Can you copy these lines word for word, starting at the line that contains "This screenshot has width=898, height=605." and ending at the line that contains "tap(278, 169)"?

-- Start Material for the task --

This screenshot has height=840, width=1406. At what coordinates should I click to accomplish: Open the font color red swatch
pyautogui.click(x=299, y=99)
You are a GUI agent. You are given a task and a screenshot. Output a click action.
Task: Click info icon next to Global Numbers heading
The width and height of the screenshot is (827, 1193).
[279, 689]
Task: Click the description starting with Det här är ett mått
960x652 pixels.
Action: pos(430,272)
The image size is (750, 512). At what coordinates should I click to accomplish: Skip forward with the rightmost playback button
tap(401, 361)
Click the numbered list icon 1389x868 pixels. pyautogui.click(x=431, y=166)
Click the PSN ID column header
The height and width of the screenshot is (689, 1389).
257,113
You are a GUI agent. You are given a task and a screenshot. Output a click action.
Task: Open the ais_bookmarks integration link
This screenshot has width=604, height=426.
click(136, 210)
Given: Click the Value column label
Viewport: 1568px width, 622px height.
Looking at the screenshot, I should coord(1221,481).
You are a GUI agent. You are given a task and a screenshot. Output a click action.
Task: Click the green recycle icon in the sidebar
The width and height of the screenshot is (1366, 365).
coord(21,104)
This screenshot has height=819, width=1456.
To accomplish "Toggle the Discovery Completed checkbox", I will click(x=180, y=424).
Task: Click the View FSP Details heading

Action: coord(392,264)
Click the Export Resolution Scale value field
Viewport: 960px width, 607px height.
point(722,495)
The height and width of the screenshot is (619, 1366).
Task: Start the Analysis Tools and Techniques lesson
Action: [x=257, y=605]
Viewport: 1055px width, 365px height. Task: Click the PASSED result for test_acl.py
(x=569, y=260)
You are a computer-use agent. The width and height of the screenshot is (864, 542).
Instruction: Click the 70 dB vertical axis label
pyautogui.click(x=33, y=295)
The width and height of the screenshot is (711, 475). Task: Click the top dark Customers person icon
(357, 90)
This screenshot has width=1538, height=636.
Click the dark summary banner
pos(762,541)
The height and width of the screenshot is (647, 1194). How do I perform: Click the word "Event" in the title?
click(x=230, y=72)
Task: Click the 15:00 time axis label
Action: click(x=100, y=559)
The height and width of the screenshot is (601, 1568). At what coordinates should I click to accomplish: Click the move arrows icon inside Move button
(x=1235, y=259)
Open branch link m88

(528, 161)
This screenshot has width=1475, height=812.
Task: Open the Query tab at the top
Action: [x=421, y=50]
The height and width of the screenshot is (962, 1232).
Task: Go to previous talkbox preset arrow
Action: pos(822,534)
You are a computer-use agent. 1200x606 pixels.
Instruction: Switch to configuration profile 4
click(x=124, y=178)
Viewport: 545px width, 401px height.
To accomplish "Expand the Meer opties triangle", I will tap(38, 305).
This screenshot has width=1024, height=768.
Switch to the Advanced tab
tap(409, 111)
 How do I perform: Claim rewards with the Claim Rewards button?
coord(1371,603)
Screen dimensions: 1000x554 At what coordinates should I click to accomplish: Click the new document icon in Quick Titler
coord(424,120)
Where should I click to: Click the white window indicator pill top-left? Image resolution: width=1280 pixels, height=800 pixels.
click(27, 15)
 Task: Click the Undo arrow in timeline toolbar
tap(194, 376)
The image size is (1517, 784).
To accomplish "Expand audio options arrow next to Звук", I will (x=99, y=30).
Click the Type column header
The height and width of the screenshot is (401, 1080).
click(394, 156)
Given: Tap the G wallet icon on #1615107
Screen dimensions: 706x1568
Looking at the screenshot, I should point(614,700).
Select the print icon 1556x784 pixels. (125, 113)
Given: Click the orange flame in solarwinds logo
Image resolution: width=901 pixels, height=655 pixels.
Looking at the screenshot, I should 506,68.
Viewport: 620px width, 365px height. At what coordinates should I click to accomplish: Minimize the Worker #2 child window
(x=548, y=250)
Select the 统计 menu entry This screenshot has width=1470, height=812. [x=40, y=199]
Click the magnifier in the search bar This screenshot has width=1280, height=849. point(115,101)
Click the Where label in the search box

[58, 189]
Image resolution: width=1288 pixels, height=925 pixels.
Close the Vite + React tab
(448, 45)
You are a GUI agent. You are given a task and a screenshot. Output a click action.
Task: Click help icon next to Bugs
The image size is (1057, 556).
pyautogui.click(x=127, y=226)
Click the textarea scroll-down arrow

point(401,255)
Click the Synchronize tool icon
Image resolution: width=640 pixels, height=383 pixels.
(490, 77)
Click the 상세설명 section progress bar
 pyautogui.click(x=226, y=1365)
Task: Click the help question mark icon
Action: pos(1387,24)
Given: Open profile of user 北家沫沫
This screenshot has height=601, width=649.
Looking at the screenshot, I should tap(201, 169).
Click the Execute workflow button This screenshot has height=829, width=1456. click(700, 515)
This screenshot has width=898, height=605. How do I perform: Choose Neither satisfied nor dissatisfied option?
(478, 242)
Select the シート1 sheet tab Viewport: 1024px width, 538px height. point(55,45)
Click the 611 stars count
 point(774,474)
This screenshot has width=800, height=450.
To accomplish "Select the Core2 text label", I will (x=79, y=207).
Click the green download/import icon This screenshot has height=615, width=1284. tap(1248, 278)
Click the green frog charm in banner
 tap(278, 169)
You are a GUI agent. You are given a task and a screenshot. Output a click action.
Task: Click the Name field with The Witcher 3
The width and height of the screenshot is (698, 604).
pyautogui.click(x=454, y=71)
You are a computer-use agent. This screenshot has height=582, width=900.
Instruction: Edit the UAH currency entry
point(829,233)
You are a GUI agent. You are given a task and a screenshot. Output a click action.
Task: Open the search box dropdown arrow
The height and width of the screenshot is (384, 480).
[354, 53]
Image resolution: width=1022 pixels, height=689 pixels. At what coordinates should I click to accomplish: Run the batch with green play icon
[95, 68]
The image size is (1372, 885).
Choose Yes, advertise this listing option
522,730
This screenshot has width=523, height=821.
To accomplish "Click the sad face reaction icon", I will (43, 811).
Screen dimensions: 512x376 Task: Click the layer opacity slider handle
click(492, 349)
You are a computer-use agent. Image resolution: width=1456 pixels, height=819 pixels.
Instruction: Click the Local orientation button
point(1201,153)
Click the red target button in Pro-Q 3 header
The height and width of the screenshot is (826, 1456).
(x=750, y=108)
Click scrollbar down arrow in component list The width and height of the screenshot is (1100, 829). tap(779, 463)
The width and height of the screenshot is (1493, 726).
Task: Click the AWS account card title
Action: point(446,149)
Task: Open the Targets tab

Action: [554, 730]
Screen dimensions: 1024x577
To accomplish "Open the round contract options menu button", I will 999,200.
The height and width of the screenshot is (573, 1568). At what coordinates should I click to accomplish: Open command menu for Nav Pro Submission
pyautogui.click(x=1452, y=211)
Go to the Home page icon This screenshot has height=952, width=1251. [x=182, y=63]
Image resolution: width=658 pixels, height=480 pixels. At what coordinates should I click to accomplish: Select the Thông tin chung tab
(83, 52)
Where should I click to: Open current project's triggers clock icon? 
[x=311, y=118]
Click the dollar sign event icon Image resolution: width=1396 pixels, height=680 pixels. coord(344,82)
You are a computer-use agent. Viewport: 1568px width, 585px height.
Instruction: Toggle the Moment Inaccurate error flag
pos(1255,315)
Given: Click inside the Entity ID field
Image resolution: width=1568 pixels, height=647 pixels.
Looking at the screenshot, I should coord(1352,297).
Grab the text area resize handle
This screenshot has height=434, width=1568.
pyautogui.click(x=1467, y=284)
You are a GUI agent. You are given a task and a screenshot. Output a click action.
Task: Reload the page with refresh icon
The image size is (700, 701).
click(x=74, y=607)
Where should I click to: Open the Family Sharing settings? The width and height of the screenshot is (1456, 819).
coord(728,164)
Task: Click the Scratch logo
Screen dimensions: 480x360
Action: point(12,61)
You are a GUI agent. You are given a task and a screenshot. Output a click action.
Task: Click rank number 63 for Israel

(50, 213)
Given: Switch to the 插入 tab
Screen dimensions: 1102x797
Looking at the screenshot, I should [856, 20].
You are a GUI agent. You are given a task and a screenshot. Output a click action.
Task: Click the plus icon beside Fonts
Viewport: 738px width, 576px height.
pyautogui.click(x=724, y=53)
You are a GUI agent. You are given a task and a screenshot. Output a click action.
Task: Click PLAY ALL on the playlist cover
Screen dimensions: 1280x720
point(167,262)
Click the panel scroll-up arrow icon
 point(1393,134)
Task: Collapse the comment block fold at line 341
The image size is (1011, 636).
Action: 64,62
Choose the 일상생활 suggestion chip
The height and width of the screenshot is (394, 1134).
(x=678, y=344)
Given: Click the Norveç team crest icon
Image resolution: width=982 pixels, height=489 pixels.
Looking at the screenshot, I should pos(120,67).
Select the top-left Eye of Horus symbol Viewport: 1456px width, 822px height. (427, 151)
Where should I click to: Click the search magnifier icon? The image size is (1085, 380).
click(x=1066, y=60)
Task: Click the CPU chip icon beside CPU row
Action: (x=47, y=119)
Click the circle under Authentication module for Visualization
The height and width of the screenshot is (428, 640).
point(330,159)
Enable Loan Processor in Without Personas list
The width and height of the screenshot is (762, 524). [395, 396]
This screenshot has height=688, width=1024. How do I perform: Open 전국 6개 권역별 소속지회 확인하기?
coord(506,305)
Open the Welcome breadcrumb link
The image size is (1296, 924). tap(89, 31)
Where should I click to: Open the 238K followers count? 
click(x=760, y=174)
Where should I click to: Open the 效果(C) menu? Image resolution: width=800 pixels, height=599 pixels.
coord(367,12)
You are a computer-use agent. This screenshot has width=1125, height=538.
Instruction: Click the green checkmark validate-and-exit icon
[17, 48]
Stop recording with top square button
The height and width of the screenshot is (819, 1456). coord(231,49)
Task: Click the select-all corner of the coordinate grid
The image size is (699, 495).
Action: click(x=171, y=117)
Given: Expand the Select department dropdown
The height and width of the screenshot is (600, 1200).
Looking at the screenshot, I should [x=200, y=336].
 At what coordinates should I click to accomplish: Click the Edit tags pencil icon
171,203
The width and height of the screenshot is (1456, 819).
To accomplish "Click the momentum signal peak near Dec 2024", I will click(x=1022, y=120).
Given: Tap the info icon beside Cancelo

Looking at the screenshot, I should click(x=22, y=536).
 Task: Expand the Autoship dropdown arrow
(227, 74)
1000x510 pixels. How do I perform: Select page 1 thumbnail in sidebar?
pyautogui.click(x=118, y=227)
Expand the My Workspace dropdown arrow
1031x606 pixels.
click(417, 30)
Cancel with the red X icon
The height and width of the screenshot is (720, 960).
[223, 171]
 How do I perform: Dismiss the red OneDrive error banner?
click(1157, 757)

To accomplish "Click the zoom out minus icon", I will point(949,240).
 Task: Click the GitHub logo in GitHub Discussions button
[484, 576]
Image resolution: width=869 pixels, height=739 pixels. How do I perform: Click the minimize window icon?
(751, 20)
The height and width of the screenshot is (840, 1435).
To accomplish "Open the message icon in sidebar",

-- End Material for the task --

_Task solution_.
This screenshot has width=898, height=605. How do I perform: Choose Neither satisfied nor dissatisfied option?
(478, 242)
Select the シート1 sheet tab Viewport: 1024px width, 538px height. point(55,45)
Click the 611 stars count
 point(774,474)
This screenshot has width=800, height=450.
To accomplish "Select the Core2 text label", I will (x=79, y=207).
Click the green download/import icon This screenshot has height=615, width=1284. tap(1248, 278)
Click the green frog charm in banner
 tap(278, 169)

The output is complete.